I have no idea what the hell this is, and I will probably never be able to drink it again. Came as one of a handful of surprises as part of an “LP Hookup” I blindly and happily trusted. Cheers to the weirds, y’all.
Warming leaves are wintergreen and honey, with some forest notes. I accidentally poured 135 degree water on this, then poured it off, so it had a bit of a non-steep/barely a rinse.
Pour at proper temp is light amber; smells of minerals, faint manure; tastes of stonefruits and some bright citrus notes — more classic red/black tea notes than the wintergreen intro led me to expect (though the manure is keeping things interesting).
I steeped by color, and the second one ventured into 15 seconds — probably a touch too long. Some tannins, more crisp and bright citrus, just a touch of that minty note. The nose is fruitier and juicier than the body ends up, but in tandem they manage to work.
Pot smells of a meander through a damp camphor forest… it’s lovely. Slightly shorter steep this time, and the color remains a strong amber; nose has moved to barnyard and fungus; body is light and juicy with minerality, tannin, crisp fruit (peach pit, pear/apple, maybe grape skin?).

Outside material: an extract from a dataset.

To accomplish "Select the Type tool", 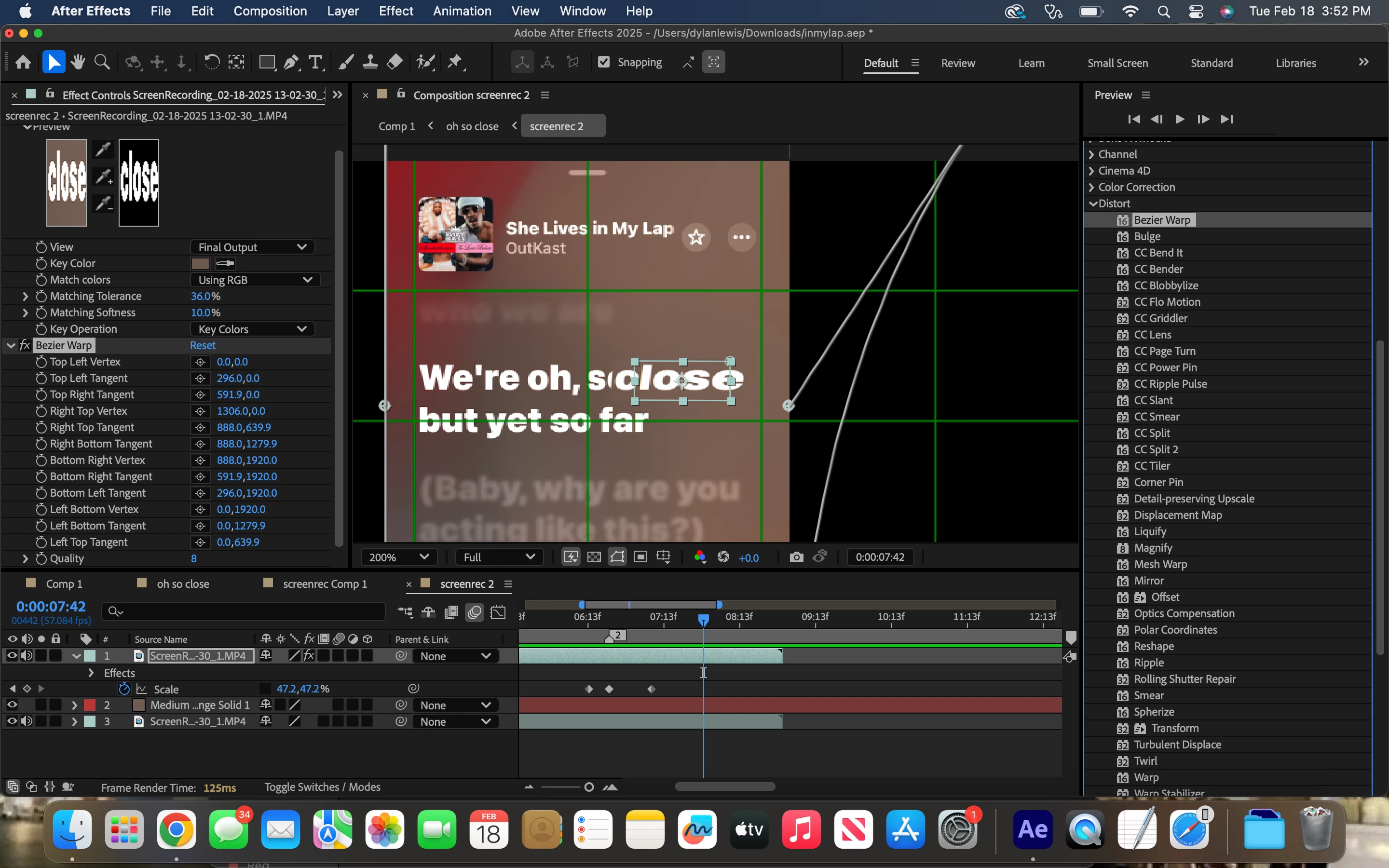I will click(315, 62).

Next steep vacillates between refreshing spring water minerality, fruit, barnyard. The wet leaves have moved into wet wood territory. Further steeps don’t uncover much new, but it steeped satisfyingly into 10 or 12 pots. Fun little romp.
Flavors: Barnyard, Camphor, Citrus, Forest Floor, Grape Skin, Honey, Juicy, Mineral, Mint, Mushrooms, Pear, Spring Water, Stonefruit, Tannin, Wintergreen
Wonder if it’s a Taiwanese spin on sheng pu’er
I really loved the wintergreen element — might need to add it to my hunt list.